─── Data

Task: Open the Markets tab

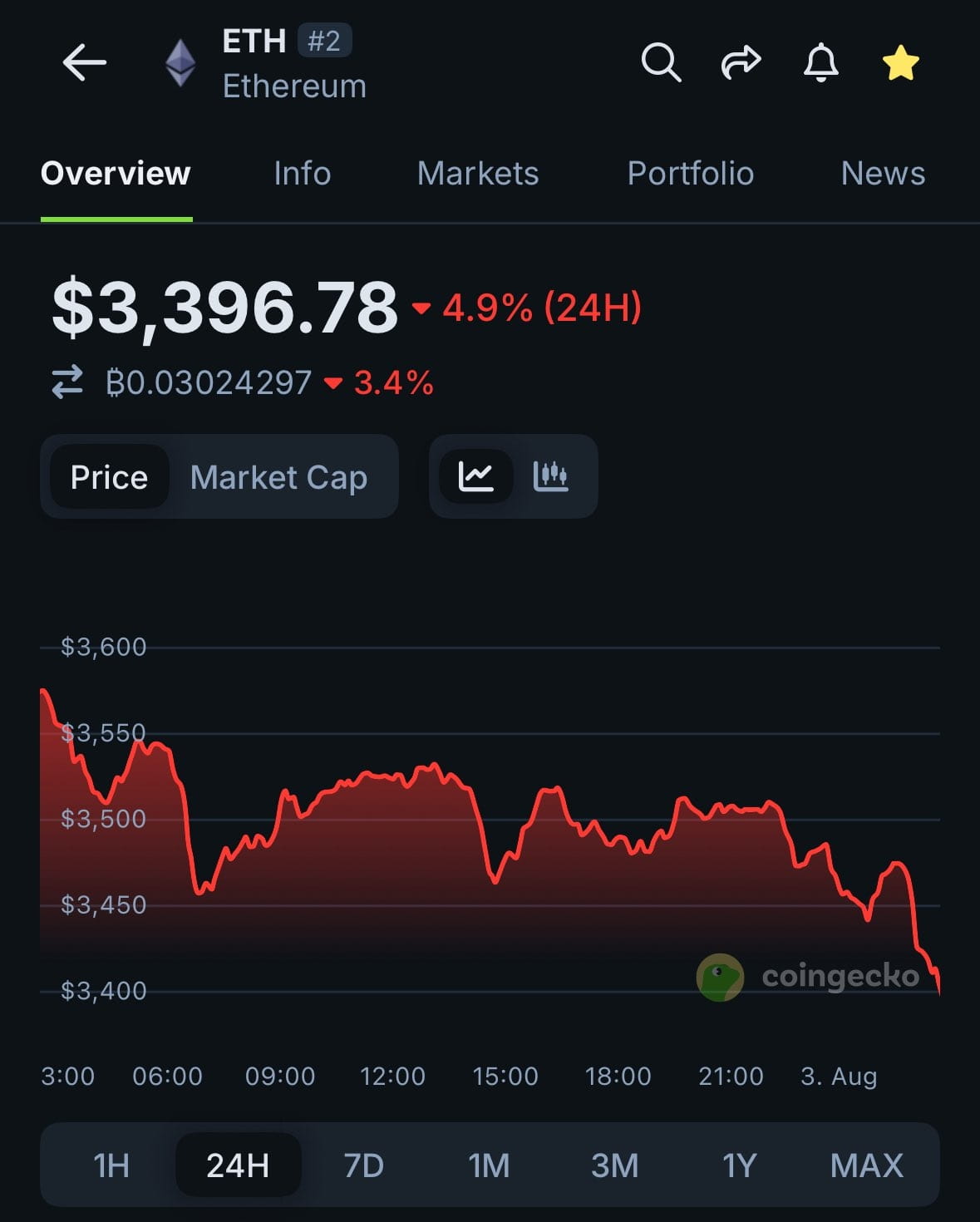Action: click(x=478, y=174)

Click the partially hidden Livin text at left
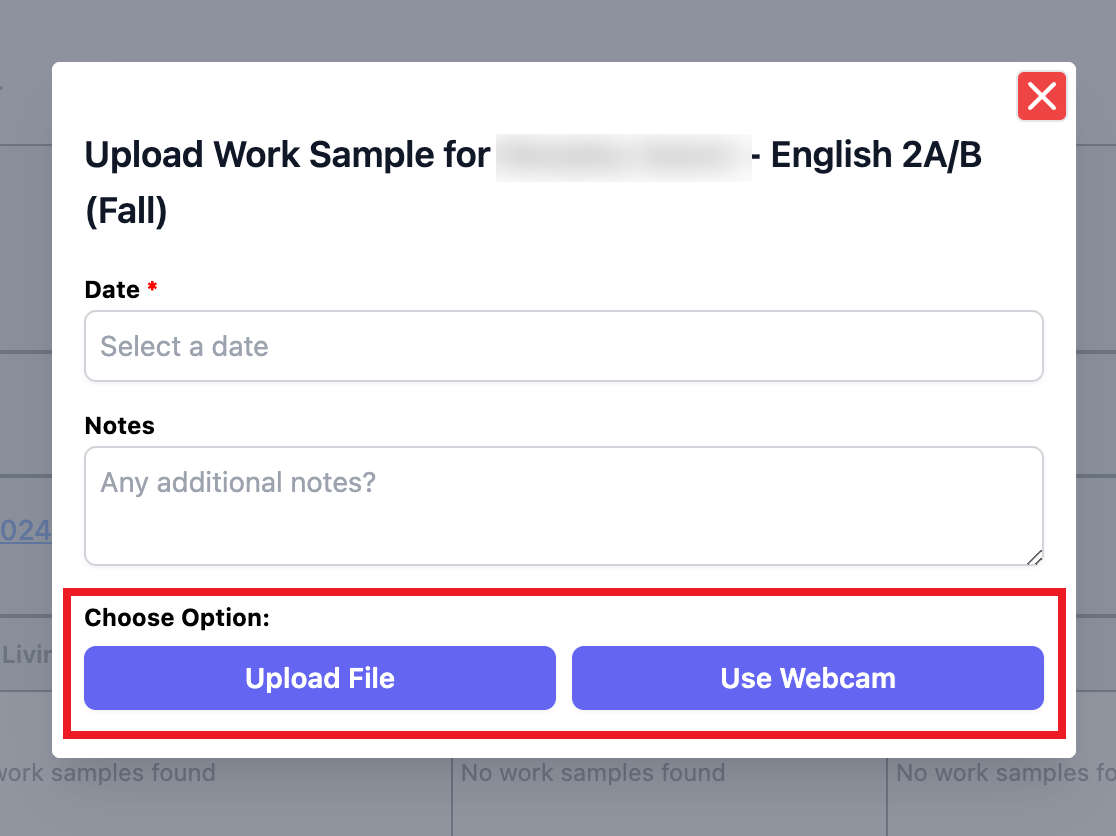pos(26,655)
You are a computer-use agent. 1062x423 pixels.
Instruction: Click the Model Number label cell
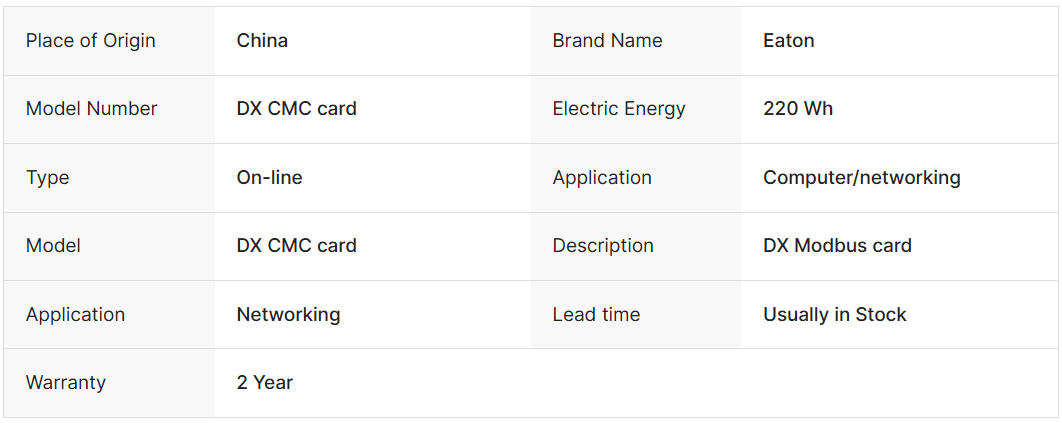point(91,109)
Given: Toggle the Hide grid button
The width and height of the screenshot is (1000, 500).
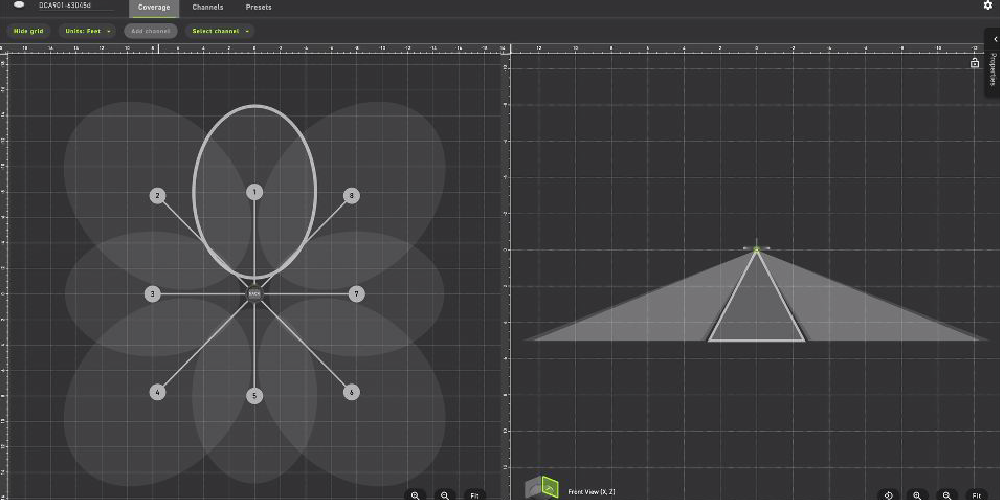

──────

-- The task --
Please repeat everything in the data above except the pictures, exactly as it reads.

-- Answer section --
Task: Open the Markets tab

Action: click(x=478, y=174)

Click the partially hidden Livin text at left
pos(26,655)
You are a computer-use agent. 1062x423 pixels.
Instruction: Click the Model Number label cell
point(91,109)
Given: Toggle the Hide grid button
The width and height of the screenshot is (1000, 500).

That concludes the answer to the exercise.